Response of life history traits to food conditions in a cyclopoid copepod from an oligotrophic environment
Limnol. Oceanogr., 45(2), 2000, 396-407 | DOI: 10.4319/lo.2000.45.2.0396
ABSTRACT: The Cyclops sp. responses of life history traits (growth, development, and reproduction) to food conditions from oligotrophic Lake Toya were analyzed by rearing animals individually under four food regimes: three densities of the alga Cryptomonas tetrapyrenoidosa and nauplii of the calanoid copepod Eurytemora affinis as prey in an algal suspension.
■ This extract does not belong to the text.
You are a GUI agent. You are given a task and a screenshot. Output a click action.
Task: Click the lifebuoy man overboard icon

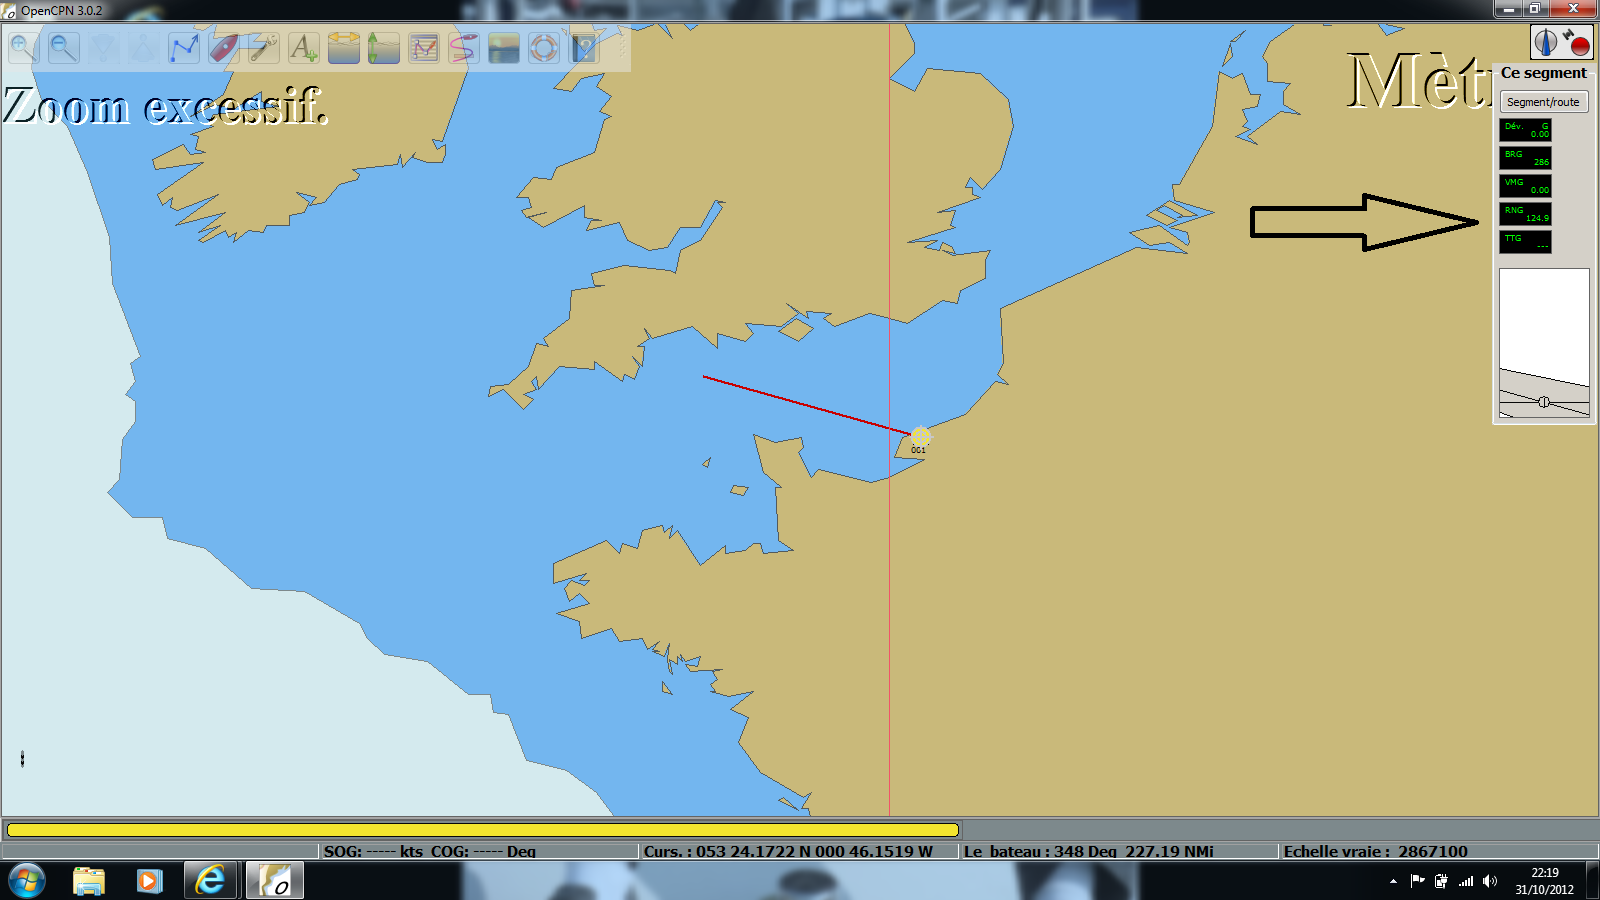tap(544, 47)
Cyclops sp. grew successfully from newborn nauplii to adults when algal density was >=4 x 103 cells ml-1 . Development time was shorter and body length larger in the high-density (H) treatment (4 x 104 cells ml-1 ) than in medium-density (M) treatment (4 x 103 cells ml-1) until the early copepodite stages. In late copepodite stages, females tended to grow more slowly but tended to be larger in the M treatment than in the H treatment. However, stage-specific growth rates were similar among treatments during development, suggesting a trade-off between body size and development time. Although the egg production rate was higher in the M treatment than in the H treatment, it depended on female body size regardless of the food regime. Furthermore, the weight-specific egg production rate was the same among treatments, indicating egg production was not affected by the algal concentrations tested. Addition of copepod prey influenced neither postembryonic development time nor body size, and egg production rates were comparable to those reared with an algal diet. These results reveal that even older copepodites and adults, which are generally thought to be predacious, do not necessarily require animal prey for growth and reproduction, and that Cyclops sp. can complete its life cycle on an algal diet alone. For female Cyclops sp., reduction of algal density resulted in slow development and large body size, which might be an adaptation to the oligotrophic environment, the original habitat of the copepod.